TRY IT
Every line below is to be set down again exactly; any image stays out.

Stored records
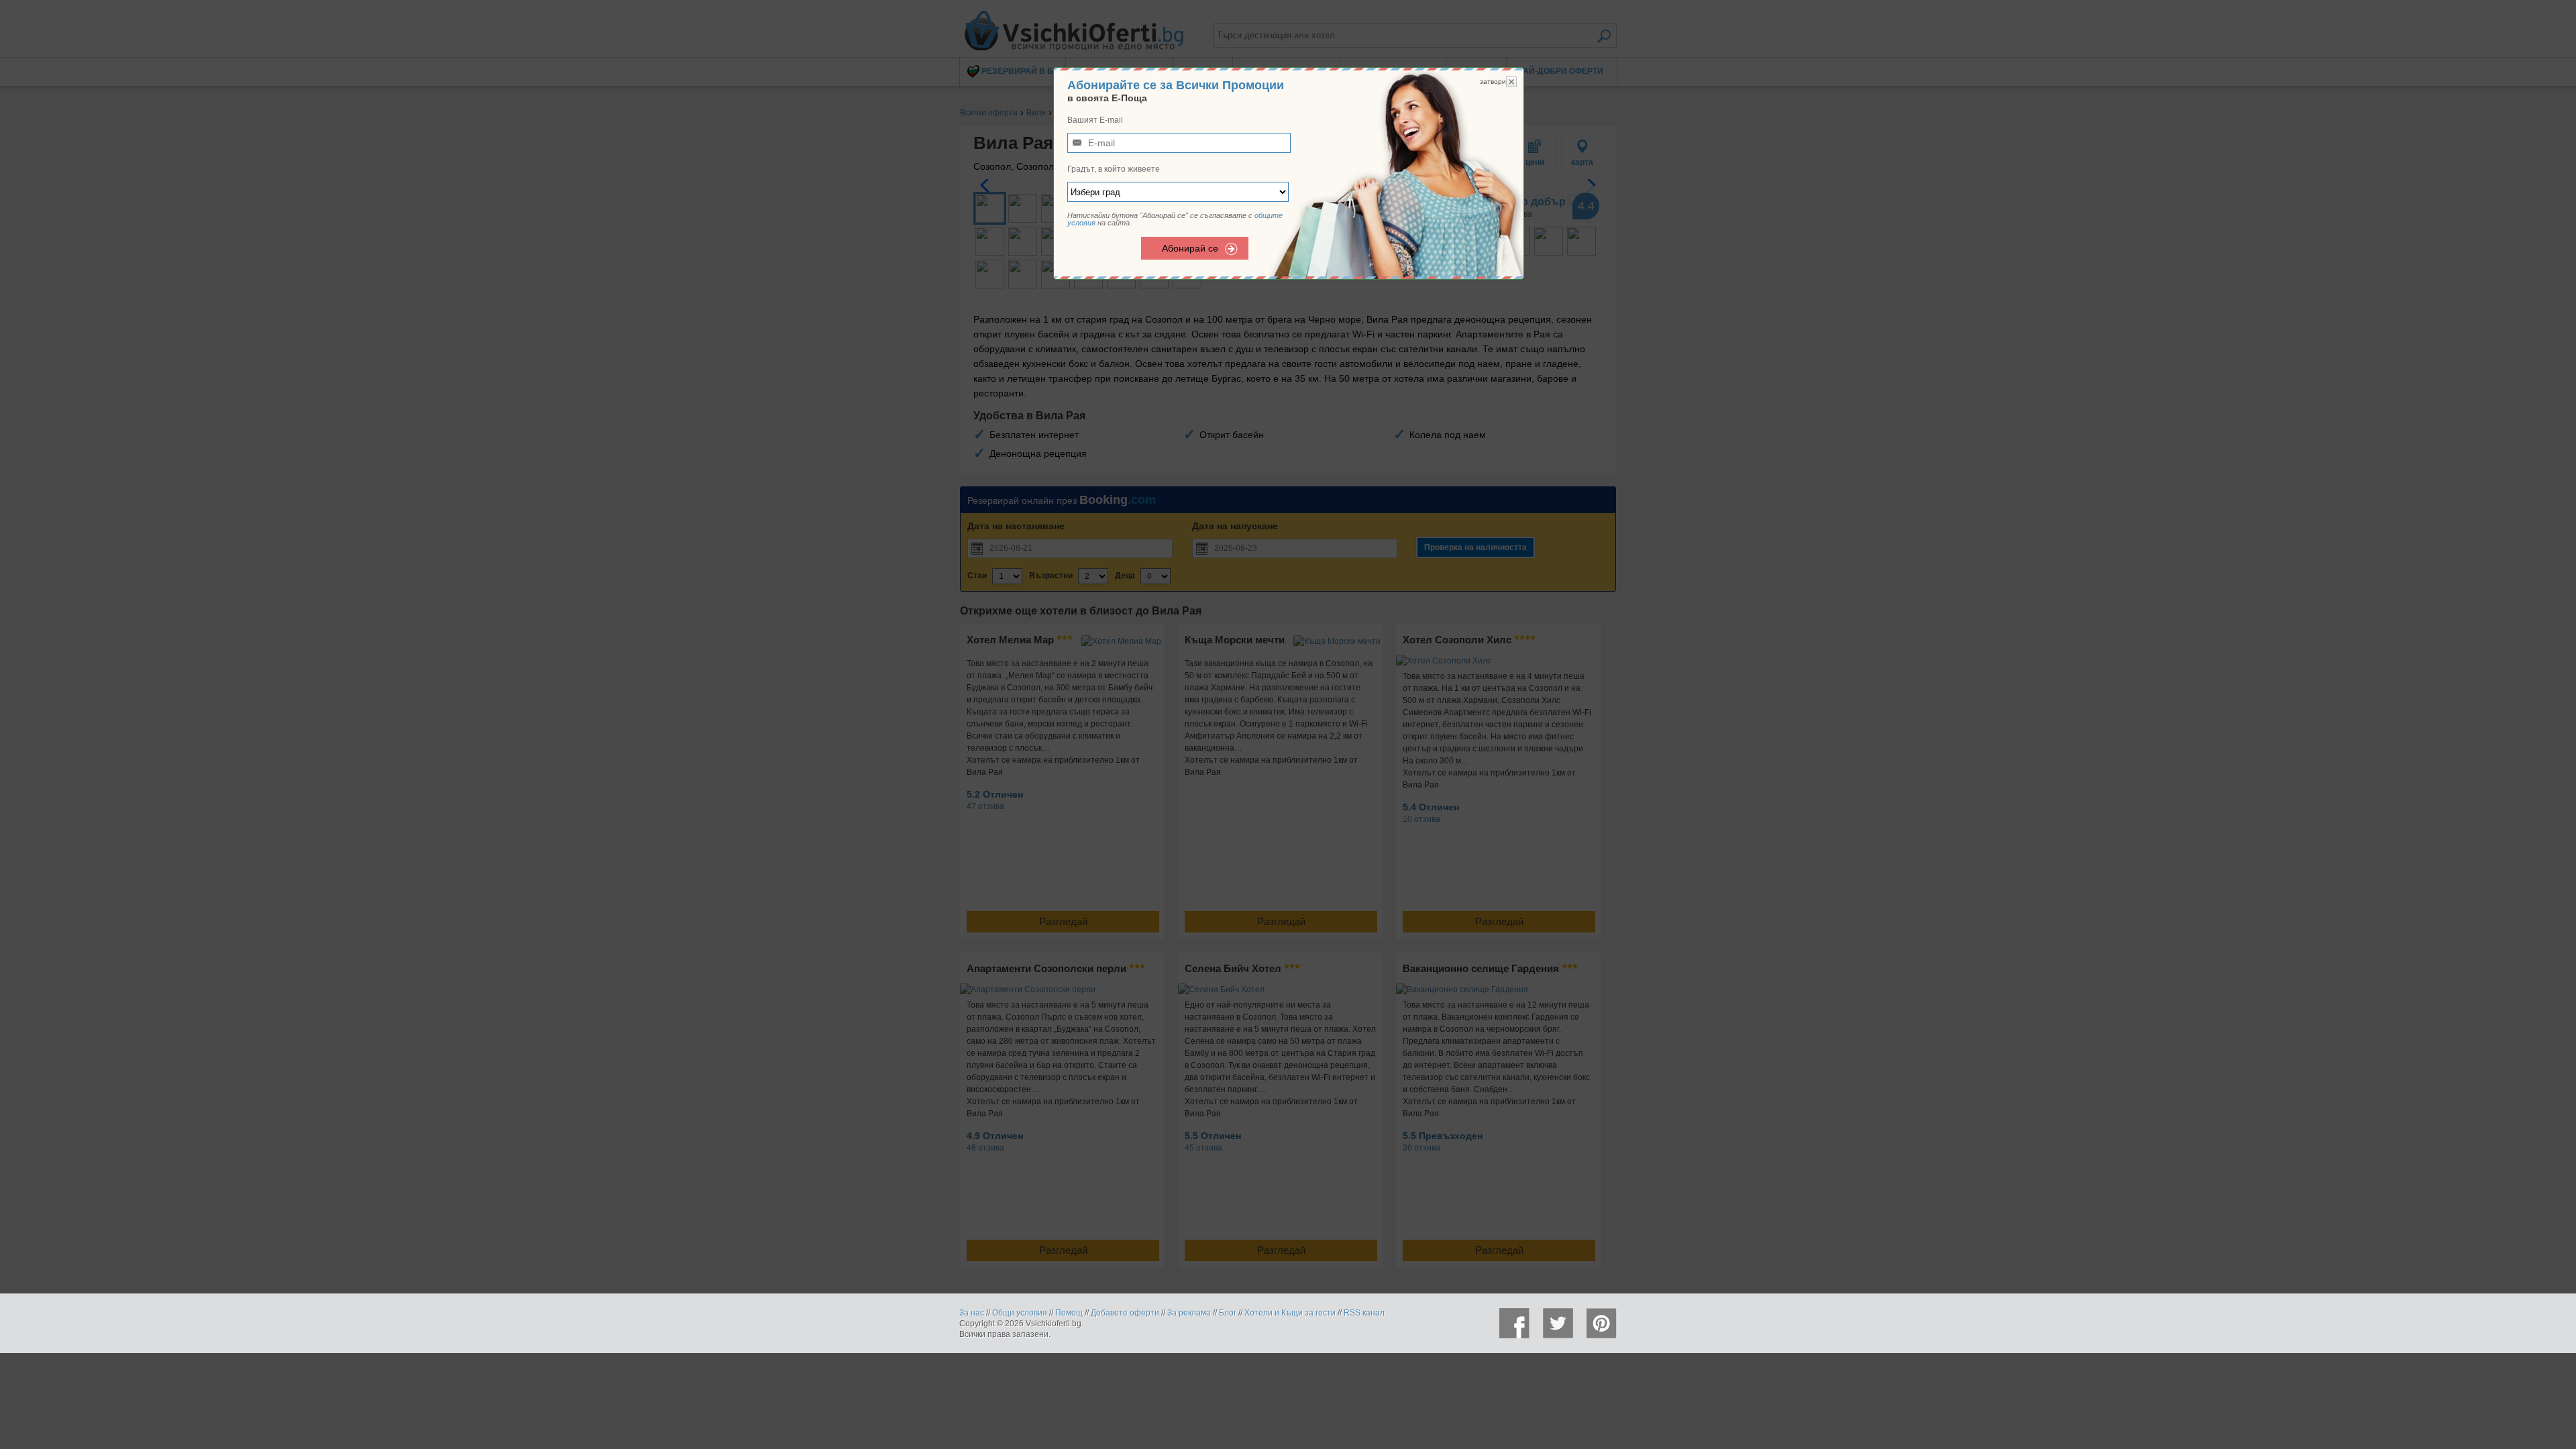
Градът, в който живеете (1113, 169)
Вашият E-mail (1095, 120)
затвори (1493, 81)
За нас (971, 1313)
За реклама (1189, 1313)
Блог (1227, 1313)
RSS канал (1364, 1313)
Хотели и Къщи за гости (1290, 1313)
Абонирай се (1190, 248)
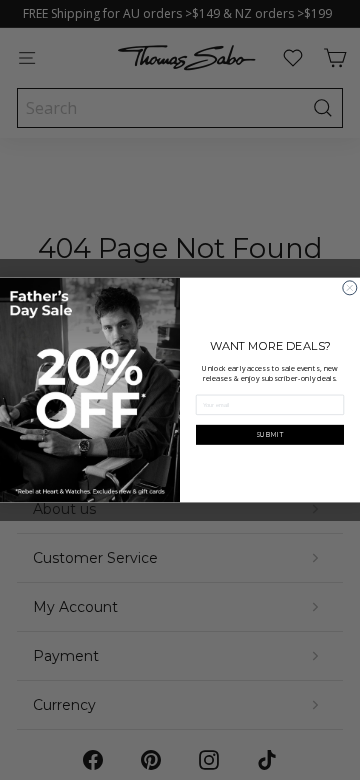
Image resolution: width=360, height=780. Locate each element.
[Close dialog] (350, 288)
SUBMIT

EXERCISE RESPONSE
Градът, в който живеете (1113, 169)
Вашият E-mail (1095, 120)
затвори (1493, 81)
За нас (971, 1313)
За реклама (1189, 1313)
Блог (1227, 1313)
RSS канал (1364, 1313)
Хотели и Къщи за гости (1290, 1313)
Абонирай се (1190, 248)
Image resolution: width=360, height=780. Locate each element.
[Close dialog] (350, 288)
SUBMIT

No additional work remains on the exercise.